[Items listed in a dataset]
::::
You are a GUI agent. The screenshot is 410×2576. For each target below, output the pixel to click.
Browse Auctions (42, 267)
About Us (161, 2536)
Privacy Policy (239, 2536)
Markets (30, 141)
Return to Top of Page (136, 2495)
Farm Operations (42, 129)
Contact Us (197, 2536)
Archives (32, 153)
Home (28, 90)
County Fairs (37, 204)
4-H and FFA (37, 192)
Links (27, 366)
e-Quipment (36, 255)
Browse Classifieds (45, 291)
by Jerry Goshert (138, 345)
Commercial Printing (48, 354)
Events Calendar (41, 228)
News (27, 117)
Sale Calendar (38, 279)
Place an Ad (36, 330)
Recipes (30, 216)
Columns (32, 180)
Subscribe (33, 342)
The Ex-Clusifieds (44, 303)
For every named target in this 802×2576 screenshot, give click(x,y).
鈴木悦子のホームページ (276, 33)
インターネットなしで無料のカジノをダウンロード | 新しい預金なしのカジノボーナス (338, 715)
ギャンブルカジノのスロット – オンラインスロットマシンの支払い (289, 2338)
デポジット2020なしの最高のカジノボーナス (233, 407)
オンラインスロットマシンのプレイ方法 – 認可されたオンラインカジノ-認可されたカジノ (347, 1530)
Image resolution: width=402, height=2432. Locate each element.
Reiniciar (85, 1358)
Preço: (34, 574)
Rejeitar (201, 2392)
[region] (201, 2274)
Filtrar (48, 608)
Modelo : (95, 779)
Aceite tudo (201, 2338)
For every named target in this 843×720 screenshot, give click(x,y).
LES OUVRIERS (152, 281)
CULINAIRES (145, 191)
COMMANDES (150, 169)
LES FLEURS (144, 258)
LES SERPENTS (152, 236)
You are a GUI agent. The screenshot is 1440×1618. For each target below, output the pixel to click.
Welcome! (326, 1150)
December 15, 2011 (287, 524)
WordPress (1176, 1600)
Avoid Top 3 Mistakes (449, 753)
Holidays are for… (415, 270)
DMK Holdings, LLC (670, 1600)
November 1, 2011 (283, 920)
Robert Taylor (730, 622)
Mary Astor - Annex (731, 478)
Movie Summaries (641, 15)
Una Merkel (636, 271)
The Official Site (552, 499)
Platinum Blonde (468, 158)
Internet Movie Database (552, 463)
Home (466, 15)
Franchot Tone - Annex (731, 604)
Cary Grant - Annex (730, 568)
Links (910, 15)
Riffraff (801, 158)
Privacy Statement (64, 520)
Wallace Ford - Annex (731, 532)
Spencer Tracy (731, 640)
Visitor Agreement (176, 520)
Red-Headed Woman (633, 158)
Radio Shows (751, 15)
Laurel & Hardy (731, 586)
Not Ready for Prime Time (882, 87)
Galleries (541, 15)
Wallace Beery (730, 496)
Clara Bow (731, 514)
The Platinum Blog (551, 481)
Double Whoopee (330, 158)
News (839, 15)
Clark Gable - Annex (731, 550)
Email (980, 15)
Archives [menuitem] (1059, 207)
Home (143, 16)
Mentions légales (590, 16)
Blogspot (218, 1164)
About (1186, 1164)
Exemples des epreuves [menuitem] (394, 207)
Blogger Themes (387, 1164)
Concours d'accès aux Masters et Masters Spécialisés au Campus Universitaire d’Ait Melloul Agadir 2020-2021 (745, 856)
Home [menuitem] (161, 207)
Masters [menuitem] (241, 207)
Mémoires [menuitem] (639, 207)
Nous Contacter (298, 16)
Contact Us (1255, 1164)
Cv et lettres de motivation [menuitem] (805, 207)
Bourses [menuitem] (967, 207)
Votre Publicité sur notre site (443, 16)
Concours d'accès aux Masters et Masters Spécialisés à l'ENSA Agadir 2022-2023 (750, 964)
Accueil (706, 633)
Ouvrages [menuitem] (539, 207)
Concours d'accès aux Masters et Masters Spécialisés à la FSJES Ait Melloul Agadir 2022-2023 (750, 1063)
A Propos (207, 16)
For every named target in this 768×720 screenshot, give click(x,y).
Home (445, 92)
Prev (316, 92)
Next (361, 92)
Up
::::
[YOUR INSTRUCTIONS]
Could you lay out all of the lines above as a numbered list, leaving out any blank lines?

[RESULT BELOW]
1. You are a GUI agent. The screenshot is 410×2576. For each target below, output the pixel to click.
2. Browse Auctions (42, 267)
3. About Us (161, 2536)
4. Privacy Policy (239, 2536)
5. Markets (30, 141)
6. Return to Top of Page (136, 2495)
7. Farm Operations (42, 129)
8. Contact Us (197, 2536)
9. Archives (32, 153)
10. Home (28, 90)
11. County Fairs (37, 204)
12. 4-H and FFA (37, 192)
13. Links (27, 366)
14. e-Quipment (36, 255)
15. Browse Classifieds (45, 291)
16. by Jerry Goshert (138, 345)
17. Commercial Printing (48, 354)
18. Events Calendar (41, 228)
19. News (27, 117)
20. Sale Calendar (38, 279)
21. Place an Ad (36, 330)
22. Recipes (30, 216)
23. Columns (32, 180)
24. Subscribe (33, 342)
25. The Ex-Clusifieds (44, 303)
26. For every named target in this 802×2576 screenshot, give click(x,y).
27. 鈴木悦子のホームページ (276, 33)
28. インターネットなしで無料のカジノをダウンロード | 新しい預金なしのカジノボーナス (338, 715)
29. ギャンブルカジノのスロット – オンラインスロットマシンの支払い (289, 2338)
30. デポジット2020なしの最高のカジノボーナス (233, 407)
31. オンラインスロットマシンのプレイ方法 – 認可されたオンラインカジノ-認可されたカジノ (347, 1530)
32. Image resolution: width=402, height=2432. Locate each element.
33. Reiniciar (85, 1358)
34. Preço: (34, 574)
35. Rejeitar (201, 2392)
36. [region] (201, 2274)
37. Filtrar (48, 608)
38. Modelo : (95, 779)
39. Aceite tudo (201, 2338)
40. For every named target in this 843×720 screenshot, give click(x,y).
41. LES OUVRIERS (152, 281)
42. CULINAIRES (145, 191)
43. COMMANDES (150, 169)
44. LES FLEURS (144, 258)
45. LES SERPENTS (152, 236)
46. You are a GUI agent. The screenshot is 1440×1618. For each target below, output the pixel to click.
47. Welcome! (326, 1150)
48. December 15, 2011 (287, 524)
49. WordPress (1176, 1600)
50. Avoid Top 3 Mistakes (449, 753)
51. Holidays are for… (415, 270)
52. DMK Holdings, LLC (670, 1600)
53. November 1, 2011 (283, 920)
54. Robert Taylor (730, 622)
55. Mary Astor - Annex (731, 478)
56. Movie Summaries (641, 15)
57. Una Merkel (636, 271)
58. The Official Site (552, 499)
59. Platinum Blonde (468, 158)
60. Internet Movie Database (552, 463)
61. Home (466, 15)
62. Franchot Tone - Annex (731, 604)
63. Cary Grant - Annex (730, 568)
64. Links (910, 15)
65. Riffraff (801, 158)
66. Privacy Statement (64, 520)
67. Wallace Ford - Annex (731, 532)
68. Spencer Tracy (731, 640)
69. Visitor Agreement (176, 520)
70. Red-Headed Woman (633, 158)
71. Radio Shows (751, 15)
72. Laurel & Hardy (731, 586)
73. Not Ready for Prime Time (882, 87)
74. Galleries (541, 15)
75. Wallace Beery (730, 496)
76. Clara Bow (731, 514)
77. The Platinum Blog (551, 481)
78. Double Whoopee (330, 158)
79. News (839, 15)
80. Clark Gable - Annex (731, 550)
81. Email (980, 15)
82. Archives [menuitem] (1059, 207)
83. Home (143, 16)
84. Mentions légales (590, 16)
85. Blogspot (218, 1164)
86. About (1186, 1164)
87. Exemples des epreuves [menuitem] (394, 207)
88. Blogger Themes (387, 1164)
89. Concours d'accès aux Masters et Masters Spécialisés au Campus Universitaire d’Ait Melloul Agadir 2020-2021 (745, 856)
90. Home [menuitem] (161, 207)
91. Masters [menuitem] (241, 207)
92. Mémoires [menuitem] (639, 207)
93. Nous Contacter (298, 16)
94. Contact Us (1255, 1164)
95. Cv et lettres de motivation [menuitem] (805, 207)
96. Bourses [menuitem] (967, 207)
97. Votre Publicité sur notre site (443, 16)
98. Concours d'accès aux Masters et Masters Spécialisés à l'ENSA Agadir 2022-2023 (750, 964)
99. Accueil (706, 633)
100. Ouvrages [menuitem] (539, 207)
101. Concours d'accès aux Masters et Masters Spécialisés à la FSJES Ait Melloul Agadir 2022-2023 (750, 1063)
102. A Propos (207, 16)
103. For every named target in this 768×720 screenshot, give click(x,y).
104. Home (445, 92)
105. Prev (316, 92)
106. Next (361, 92)
107. Up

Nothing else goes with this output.